Gideon turned from the window. “Leave something back there?”

“No. I forgot all about it. In all the fuss. The ledger.” She put her hand on his arm. “Yesterday.”

“Maybe complete sentences would help,” he said.

“I found the chronological ledger,” she told him as if he were being particularly dense. “I went looking for it and I found it.”

He sighed. “I think I missed something.”

“You missed the chronological ledger, is what you missed.”

“That’s not too surprising. What’s a chronological ledger?”

It was a register, she explained excitedly, in which new accessions to a museum were recorded as they came in, as an adjunct to the object cards. It had occurred to her that there might have been such a register in Lambert’s time, that it might still be around, and that a record of the head that Haddon had described, the head that was at the center of every strange thing that had been going on, might be in it.
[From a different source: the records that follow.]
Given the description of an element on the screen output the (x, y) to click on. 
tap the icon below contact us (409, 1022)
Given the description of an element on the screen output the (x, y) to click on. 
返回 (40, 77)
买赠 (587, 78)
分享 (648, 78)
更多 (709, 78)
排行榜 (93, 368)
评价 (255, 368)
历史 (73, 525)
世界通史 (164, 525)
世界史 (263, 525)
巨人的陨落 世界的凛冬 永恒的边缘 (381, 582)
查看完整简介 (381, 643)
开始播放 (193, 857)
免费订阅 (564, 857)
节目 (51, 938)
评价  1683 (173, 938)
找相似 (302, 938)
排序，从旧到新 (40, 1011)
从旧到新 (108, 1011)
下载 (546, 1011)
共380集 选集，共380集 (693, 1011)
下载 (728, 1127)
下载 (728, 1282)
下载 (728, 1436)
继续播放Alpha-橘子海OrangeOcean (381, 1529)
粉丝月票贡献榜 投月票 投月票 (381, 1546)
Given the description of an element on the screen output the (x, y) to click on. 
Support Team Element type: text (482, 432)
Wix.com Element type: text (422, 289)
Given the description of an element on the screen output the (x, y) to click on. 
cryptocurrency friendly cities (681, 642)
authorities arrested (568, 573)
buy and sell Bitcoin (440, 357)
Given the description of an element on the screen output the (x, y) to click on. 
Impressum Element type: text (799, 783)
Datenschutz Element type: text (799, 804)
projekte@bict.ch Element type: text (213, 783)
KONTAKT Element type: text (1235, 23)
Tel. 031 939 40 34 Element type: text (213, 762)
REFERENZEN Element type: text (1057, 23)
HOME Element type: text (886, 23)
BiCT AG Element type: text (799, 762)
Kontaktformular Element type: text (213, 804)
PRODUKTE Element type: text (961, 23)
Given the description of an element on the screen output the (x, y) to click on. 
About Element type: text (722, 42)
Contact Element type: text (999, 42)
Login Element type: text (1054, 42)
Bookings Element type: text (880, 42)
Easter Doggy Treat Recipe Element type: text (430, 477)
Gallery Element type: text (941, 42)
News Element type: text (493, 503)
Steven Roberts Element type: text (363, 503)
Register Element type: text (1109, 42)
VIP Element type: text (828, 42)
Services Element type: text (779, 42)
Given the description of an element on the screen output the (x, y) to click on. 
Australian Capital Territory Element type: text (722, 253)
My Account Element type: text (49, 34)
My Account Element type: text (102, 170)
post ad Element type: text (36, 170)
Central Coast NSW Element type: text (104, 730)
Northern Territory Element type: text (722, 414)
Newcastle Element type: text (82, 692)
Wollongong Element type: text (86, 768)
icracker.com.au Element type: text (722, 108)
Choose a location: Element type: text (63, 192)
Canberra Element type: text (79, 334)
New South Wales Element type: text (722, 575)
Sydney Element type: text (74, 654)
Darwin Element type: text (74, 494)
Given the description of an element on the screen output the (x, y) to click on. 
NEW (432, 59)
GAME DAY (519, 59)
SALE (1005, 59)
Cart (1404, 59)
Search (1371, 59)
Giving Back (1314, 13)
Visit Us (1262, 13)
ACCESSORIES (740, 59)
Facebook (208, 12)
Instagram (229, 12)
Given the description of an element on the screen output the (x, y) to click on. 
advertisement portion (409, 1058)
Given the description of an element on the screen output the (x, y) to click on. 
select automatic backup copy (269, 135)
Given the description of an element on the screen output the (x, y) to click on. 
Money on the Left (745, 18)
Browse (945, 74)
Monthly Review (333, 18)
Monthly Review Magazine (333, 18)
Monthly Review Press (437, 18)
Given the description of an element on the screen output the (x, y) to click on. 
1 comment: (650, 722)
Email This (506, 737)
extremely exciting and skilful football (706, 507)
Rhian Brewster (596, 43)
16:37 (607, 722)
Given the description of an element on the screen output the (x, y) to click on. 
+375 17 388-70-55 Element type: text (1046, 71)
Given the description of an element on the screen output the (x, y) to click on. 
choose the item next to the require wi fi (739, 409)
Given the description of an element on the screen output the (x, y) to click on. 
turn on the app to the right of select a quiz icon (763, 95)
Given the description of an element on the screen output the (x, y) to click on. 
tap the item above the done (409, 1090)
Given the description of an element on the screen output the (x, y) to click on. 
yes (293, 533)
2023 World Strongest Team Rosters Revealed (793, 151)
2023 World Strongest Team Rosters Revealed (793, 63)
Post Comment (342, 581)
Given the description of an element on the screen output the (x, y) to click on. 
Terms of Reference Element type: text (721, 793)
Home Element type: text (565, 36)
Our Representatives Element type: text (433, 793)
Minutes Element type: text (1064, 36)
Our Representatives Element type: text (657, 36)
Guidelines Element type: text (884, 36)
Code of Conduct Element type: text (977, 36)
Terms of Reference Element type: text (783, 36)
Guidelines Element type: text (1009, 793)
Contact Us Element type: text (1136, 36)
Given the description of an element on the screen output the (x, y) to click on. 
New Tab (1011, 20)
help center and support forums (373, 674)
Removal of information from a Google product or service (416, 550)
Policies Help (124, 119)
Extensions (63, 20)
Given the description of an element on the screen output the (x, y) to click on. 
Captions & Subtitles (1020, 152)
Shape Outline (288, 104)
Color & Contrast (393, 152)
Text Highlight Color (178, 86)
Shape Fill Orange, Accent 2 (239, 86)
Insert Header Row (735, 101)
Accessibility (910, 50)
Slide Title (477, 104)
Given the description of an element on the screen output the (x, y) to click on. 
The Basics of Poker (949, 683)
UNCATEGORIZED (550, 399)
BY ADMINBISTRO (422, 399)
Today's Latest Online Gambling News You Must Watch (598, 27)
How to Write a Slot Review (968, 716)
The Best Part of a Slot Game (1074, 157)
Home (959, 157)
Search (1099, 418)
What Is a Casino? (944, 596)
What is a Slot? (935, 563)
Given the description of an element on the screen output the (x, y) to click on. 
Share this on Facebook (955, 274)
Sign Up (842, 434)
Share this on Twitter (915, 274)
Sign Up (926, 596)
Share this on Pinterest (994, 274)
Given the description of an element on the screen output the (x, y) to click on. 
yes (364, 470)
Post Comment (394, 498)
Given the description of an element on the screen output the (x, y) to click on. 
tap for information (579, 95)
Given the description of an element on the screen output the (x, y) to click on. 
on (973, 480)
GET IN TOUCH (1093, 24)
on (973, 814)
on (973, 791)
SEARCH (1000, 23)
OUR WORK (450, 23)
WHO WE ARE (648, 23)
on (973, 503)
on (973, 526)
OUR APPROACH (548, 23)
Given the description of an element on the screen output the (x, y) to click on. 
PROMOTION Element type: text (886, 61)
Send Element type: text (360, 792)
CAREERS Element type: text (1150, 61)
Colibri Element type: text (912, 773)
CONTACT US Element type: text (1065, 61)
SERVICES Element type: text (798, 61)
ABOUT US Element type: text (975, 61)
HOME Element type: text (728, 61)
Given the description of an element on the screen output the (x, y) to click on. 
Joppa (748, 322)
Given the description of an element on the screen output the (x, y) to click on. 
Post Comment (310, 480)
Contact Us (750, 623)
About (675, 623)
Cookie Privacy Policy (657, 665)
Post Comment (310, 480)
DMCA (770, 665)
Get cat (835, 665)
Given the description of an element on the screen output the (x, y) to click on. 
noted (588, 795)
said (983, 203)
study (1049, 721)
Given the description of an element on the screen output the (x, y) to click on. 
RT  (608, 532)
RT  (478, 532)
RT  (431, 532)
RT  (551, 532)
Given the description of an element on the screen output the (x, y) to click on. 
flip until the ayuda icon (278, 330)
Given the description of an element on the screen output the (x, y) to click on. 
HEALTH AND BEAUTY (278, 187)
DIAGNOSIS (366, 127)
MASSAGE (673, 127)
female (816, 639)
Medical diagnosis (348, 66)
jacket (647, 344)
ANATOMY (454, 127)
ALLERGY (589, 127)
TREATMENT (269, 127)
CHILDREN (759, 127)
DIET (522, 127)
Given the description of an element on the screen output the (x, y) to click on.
She squeezed his arm. “And it was.”

Gideon shook his head, still bewildered. “Do you mean a field catalogue, a site notebook? But they wouldn’t have been using one here in 1924. It wasn’t part of the standard archaeological method yet. Cordell Lambert wasn’t Howard Carter.”

“I’m not talking about archaeology, I’m talking about museumology.” She started rummaging in her duffel-sized canvas purse. “I went into the old office in the annex before dinner yesterday and browsed around. There were some dusty old ledgers down on the oversized shelves.”

“I never saw them.”

“You’d have to be looking for them. They were in there with the bound periodicals. Anyway, they were the Lambert Museum’s chronological ledger from 1920 to 1926. Damn, where is that thing? Ah…”

She pulled out the soft leather pocket notebook that was always in her purse, the one that he’d given her on her promotion to supervisor so that she would have her own little black book. “Here it is. ”21 March, 1924. Head of-‘ Here, you read it.“

He snatched it from her. “ ‘Head of young woman or girl, inscribed, made of yellow jasper…’ This is it, Julie!”

“Really?” she said mildly. “You know, I wondered if it might be.”

He laughed and read on. “ ‘Height five and one-eighth inches to base of neck, not including one and one-quarter-inch tenon for insertion into mortise joint in shoulders.” “ This was it, all right. The head Haddon had seen, the head he’d described. Something like an Ali Hassan-type chuckle rumbled around inside Gideon’s chest. ” ’Chipped left ear and some abrasion of tip of nose. Slightly elongated skull shape, possibly for mounting of wig.“ ”

He slapped the notebook against his palm. “Julie, this is great. It confirms everything we-”

He stopped in mid-sentence, scowled, and tore the notebook open again.

“Look at this,” he said wonderingly. “ ‘Head of a young woman or girl, inscribed…’ ” He slapped his forehead. “Where’s my mind been? I should have figured this out days ago, before we ever got back to Luxor!”

“I’m afraid I’ve missed something,” Julie said. “What is it that we’re talking about?”

“Remember my telling you how Ali Hassan was leering at me and muttering about ‘the final element, the last part’?”